当您使用 -race 标志构建时，go 命令会定义额外的构建标签 race。您可以使用该标签在运行竞争检测器时排除某些代码和测试。以下是一些示例

// +build !race

package foo

// The test contains a data race. See issue 123.
func TestFoo(t *testing.T) {
	// ...
}

// The test fails under the race detector due to timeouts.
func TestBar(t *testing.T) {
	// ...
}

// The test takes too long under the race detector.
func TestBaz(t *testing.T) {
	// ...
}

使用方法

首先，使用竞争检测器运行测试（go test -race）。竞争检测器仅查找运行时发生的竞争，因此它无法查找未执行的代码路径中的竞争。

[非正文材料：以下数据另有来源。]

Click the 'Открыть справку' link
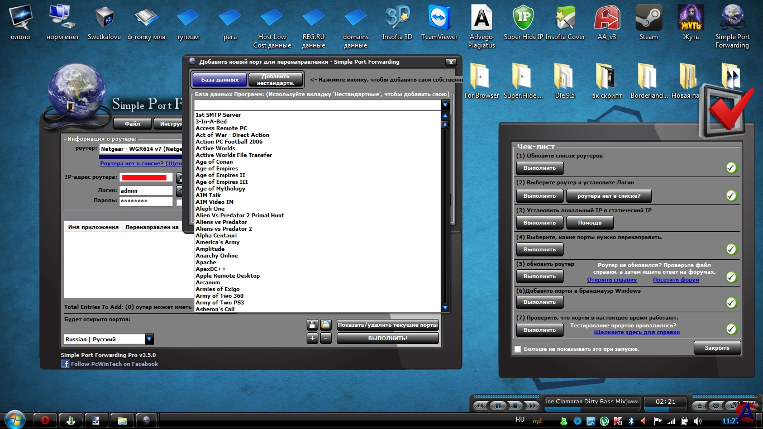 tap(612, 279)
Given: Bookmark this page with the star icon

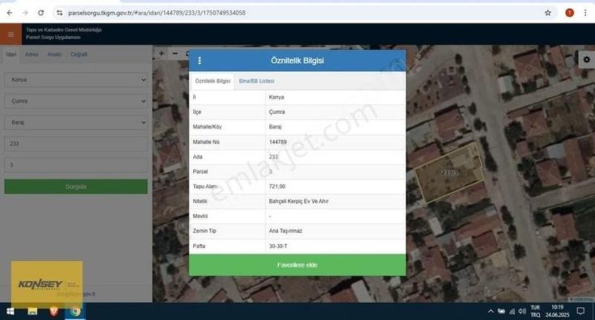Looking at the screenshot, I should tap(547, 13).
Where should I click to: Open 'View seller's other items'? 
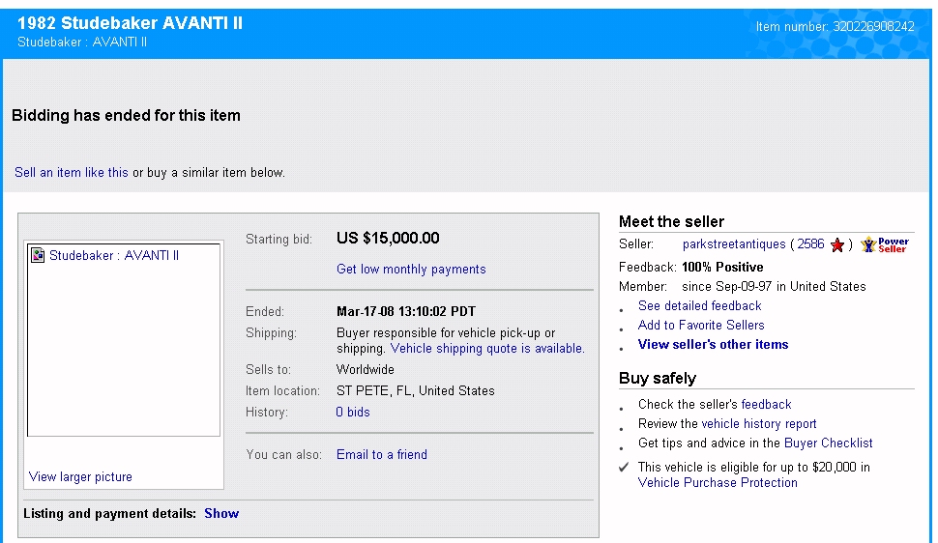point(713,345)
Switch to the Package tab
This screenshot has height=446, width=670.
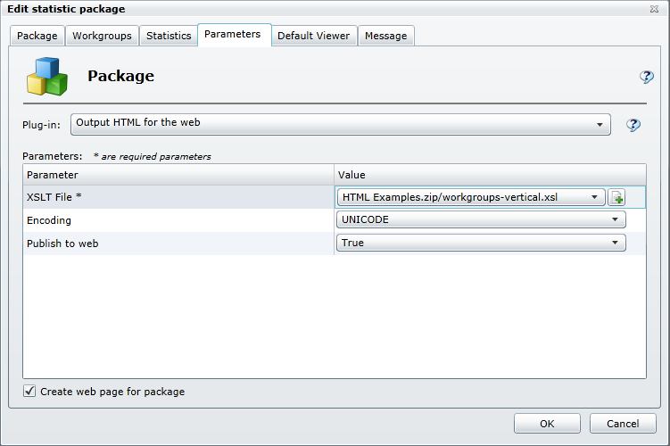(x=37, y=36)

如果您的测试覆盖率不完整，则可能通过在真实负载下运行使用 -race 构建的二进制文件来发现更多竞争。

典型的数据竞争

以下是一些典型的数据竞争。所有这些都可以在竞争检测器的帮助下检测到。

循环计数器竞争

func main() {
	var wg sync.WaitGroup
	wg.Add(5)
	var i int
	for i = 0; i < 5; i++ {
		go func() {
			fmt.Println(i) // Not the 'i' you are looking for.
			wg.Done()
		}()
	}
	wg.Wait()
}

函数字面量中的变量 i 与循环使用的变量相同，因此协程中的读取与循环增量存在竞争。（此程序通常打印 55555，而不是 01234。）可以通过复制变量来修复该程序

func main() {
	var wg sync.WaitGroup
	wg.Add(5)
	var i int
	for i = 0; i < 5; i++ {
		go func(j int) {
			fmt.Println(j) // Good. Read local copy of the loop counter.
			wg.Done()
		}(i)
	}
	wg.Wait()
}

意外共享的变量

// ParallelWrite writes data to file1 and file2, returns the errors.
func ParallelWrite(data []byte) chan error {
	res := make(chan error, 2)
	f1, err := os.Create("file1")
	if err != nil {
		res <- err
	} else {
		go func() {
			// This err is shared with the main goroutine,
			// so the write races with the write below.
			_, err = f1.Write(data)
			res <- err
			f1.Close()
		}()
	}
	f2, err := os.Create("file2") // The second conflicting write to err.
	if err != nil {
		res <- err
	} else {
		go func() {
			_, err = f2.Write(data)
			res <- err
			f2.Close()
		}()
	}
	return res
}

修复方法是在协程中引入新变量（注意 := 的使用）

			...
			_, err := f1.Write(data)
			...
			_, err := f2.Write(data)
			...

无保护的全局变量

如果从多个协程调用以下代码，则会导致 service 映射上的竞争。对同一映射的并发读取和写入是不安全的

var service map[string]net.Addr

func RegisterService(name string, addr net.Addr) {
	service[name] = addr
}

func LookupService(name string) net.Addr {
	return service[name]
}

要使代码安全，请使用互斥锁保护访问

var (
	service   map[string]net.Addr
	serviceMu sync.Mutex
)

func RegisterService(name string, addr net.Addr) {
	serviceMu.Lock()
	defer serviceMu.Unlock()
	service[name] = addr
}

func LookupService(name string) net.Addr {
	serviceMu.Lock()
	defer serviceMu.Unlock()
	return service[name]
}

原始无保护变量

数据竞争也可能发生在原始类型变量上（bool、int、int64 等），例如以下示例

type Watchdog struct{ last int64 }

func (w *Watchdog) KeepAlive() {
	w.last = time.Now().UnixNano() // First conflicting access.
}

func (w *Watchdog) Start() {
	go func() {
		for {
			time.Sleep(time.Second)
			// Second conflicting access.
			if w.last < time.Now().Add(-10*time.Second).UnixNano() {
				fmt.Println("No keepalives for 10 seconds. Dying.")
				os.Exit(1)
			}
		}
	}()
}

即使这种“无害”的数据竞争也可能导致难以调试的问题，这些问题是由内存访问的非原子性、对编译器优化的干扰或访问处理器内存时的重新排序问题引起的。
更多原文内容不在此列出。